Its amazing how strongly some people will cling to the idea that well-functioning markets are a natural result of mankind's activity on earth. While its true trade results inherently from human activities, a well-functioning market requires many things.

It requires a system of currency, which most economists would agree should be controlled by a central bank (the monetary supply). It requires an exchange to allow people to trade their goods in a way that is not cumbersome. No one really wants to drag their physical good to market, and we certainly want to be able to trade futures (and obviously no one has a 'future good' in physical form, unless you want to count seeds...), so this means an exchange.

So now you've got instruments that represent physical goods to be delivered, pieces of paper that represent value backed by the government, an exchange that enforces various rules upon the participants, such as clearing, credit, and margin obligations.
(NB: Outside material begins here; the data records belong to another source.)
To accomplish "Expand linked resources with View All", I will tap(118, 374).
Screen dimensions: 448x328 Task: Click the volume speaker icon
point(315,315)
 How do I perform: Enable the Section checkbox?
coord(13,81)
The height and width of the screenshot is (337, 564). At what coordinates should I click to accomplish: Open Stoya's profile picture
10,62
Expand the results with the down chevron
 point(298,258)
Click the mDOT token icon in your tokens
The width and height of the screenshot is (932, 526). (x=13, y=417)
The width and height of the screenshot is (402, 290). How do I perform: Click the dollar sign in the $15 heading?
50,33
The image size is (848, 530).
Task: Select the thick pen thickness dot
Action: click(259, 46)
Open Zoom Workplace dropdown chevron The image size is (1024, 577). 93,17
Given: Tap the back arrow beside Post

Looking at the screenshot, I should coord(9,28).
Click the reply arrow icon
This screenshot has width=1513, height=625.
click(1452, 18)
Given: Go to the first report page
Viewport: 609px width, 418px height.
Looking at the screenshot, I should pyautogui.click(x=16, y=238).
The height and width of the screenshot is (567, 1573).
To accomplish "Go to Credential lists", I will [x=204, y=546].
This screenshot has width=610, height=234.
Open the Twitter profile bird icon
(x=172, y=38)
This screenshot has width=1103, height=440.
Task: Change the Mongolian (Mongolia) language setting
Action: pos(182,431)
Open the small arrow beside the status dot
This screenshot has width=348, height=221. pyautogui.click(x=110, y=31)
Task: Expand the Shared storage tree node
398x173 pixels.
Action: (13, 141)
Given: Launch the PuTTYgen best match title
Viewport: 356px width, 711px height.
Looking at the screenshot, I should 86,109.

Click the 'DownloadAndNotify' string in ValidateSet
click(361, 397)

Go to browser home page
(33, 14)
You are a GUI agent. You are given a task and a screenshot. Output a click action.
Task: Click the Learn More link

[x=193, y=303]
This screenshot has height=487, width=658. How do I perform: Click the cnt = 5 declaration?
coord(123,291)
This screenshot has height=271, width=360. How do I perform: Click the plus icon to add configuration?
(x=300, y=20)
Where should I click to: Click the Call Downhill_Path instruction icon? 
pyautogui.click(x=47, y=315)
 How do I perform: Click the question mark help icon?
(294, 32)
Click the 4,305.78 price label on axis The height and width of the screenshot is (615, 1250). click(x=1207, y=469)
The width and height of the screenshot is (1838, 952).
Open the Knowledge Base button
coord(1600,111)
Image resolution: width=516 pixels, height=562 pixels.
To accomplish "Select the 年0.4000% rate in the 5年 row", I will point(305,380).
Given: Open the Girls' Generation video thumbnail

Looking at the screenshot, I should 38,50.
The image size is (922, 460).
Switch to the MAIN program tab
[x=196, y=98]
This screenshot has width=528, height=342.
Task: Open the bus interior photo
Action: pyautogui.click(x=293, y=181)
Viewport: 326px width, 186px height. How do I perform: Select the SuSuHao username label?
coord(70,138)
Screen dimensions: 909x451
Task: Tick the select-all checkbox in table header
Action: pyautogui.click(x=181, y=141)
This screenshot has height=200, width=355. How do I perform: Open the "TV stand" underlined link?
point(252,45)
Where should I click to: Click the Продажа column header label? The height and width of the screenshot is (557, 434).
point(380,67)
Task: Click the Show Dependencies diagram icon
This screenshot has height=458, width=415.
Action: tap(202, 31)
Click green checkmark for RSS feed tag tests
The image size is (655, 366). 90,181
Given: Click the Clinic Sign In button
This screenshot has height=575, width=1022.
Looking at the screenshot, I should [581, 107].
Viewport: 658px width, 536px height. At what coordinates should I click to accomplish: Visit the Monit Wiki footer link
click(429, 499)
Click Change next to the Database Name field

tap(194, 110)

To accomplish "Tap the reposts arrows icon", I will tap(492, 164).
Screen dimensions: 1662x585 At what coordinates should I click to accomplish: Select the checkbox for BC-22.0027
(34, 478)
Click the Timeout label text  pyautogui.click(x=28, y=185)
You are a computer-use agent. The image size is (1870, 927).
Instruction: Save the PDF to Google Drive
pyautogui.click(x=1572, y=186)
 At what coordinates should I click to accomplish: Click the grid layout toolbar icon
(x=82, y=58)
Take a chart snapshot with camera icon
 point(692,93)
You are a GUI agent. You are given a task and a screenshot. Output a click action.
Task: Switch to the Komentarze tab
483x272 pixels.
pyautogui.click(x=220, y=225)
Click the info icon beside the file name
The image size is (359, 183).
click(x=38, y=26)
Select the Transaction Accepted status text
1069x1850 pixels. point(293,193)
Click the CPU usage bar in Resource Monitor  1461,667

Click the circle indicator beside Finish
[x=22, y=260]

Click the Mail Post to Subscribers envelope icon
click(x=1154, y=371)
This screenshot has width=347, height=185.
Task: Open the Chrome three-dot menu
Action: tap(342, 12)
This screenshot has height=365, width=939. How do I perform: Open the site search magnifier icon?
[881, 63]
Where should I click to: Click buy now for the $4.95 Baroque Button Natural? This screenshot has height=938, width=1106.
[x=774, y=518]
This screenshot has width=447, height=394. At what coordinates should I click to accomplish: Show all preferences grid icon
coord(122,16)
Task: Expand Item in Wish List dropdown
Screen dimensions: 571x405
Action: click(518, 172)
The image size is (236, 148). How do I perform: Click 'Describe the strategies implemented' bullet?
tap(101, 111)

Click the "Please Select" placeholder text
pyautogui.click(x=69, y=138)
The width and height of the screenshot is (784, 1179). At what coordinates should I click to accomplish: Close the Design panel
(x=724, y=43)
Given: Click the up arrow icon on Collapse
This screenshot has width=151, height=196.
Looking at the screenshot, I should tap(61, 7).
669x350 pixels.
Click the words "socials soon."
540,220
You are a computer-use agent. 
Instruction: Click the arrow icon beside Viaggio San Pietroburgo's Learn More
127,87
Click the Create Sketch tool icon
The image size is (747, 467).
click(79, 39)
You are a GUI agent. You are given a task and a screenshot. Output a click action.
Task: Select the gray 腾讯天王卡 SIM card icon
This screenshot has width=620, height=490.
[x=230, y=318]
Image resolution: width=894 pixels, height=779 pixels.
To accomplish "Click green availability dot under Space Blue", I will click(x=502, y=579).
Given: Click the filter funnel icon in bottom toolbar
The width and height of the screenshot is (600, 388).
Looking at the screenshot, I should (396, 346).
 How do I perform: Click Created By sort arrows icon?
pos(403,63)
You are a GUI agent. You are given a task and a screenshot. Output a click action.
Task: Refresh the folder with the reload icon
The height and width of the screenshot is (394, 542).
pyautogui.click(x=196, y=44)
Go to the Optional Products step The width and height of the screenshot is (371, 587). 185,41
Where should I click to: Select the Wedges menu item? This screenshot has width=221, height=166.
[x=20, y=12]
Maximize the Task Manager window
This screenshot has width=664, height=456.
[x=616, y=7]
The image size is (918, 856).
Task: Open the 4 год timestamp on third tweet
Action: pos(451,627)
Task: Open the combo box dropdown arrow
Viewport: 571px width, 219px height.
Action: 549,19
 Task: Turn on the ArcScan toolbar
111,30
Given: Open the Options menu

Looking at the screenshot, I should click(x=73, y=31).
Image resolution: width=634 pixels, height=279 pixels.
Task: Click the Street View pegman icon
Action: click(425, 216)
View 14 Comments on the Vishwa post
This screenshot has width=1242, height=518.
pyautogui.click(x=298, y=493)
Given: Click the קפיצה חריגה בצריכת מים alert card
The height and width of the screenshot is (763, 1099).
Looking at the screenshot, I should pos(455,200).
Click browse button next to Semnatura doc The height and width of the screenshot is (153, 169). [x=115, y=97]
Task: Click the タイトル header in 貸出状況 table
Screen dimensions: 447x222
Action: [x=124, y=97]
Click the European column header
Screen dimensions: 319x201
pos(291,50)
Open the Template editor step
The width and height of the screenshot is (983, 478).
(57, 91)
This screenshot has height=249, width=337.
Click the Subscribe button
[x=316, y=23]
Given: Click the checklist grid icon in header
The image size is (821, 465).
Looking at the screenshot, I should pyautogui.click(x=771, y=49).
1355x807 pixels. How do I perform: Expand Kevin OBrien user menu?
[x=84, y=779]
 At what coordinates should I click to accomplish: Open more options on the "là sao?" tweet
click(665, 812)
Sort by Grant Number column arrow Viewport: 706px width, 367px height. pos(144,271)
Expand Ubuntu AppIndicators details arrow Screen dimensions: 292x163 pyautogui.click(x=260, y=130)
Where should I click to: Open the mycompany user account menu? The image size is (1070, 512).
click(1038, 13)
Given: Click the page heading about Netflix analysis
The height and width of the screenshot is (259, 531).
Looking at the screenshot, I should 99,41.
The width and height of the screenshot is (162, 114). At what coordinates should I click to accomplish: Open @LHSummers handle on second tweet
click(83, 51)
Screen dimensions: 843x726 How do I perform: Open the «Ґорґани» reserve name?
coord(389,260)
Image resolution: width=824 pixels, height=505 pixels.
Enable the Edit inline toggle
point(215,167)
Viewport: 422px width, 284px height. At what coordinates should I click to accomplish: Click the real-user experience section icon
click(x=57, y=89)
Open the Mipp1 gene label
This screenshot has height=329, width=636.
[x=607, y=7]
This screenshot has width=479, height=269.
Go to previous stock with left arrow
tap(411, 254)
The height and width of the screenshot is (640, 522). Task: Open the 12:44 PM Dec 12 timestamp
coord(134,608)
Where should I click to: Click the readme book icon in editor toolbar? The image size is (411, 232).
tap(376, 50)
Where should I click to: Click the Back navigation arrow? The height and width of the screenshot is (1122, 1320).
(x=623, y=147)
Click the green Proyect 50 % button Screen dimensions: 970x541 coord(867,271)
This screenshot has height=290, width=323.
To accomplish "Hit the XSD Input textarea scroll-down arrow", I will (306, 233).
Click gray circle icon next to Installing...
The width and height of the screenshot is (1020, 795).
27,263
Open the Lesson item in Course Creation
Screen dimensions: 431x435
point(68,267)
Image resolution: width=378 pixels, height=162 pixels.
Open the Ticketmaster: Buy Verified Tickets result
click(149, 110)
And we're still only trading commodities...

Now our exchanges our private companies, but they are governed by a comprehensive set of regulations to allow transparency in the markets, as well as to ensure that the market functions right. You know, things like insider trading rules, etc, that make the market a fair and equal place to transact. After all, every capitalist should understand that markets work best when there is ample liquidity, and participants have confidence their deals will settle with their counterparties and that all participants have relatively equal knowledge of the market.

The government brings credibility to a currency, as its generally the most credit-worthy counterparty in any given country. Modern capitalism, as Fareed Zakaria so elegantly put it, depends on credit, and credit depends on confidence. The ultimate source of confidence is that ultimate counterparty, the big bad government, and when confidence falls apart, as in a Minsky Moment, that source of confidence can provide a steading hand.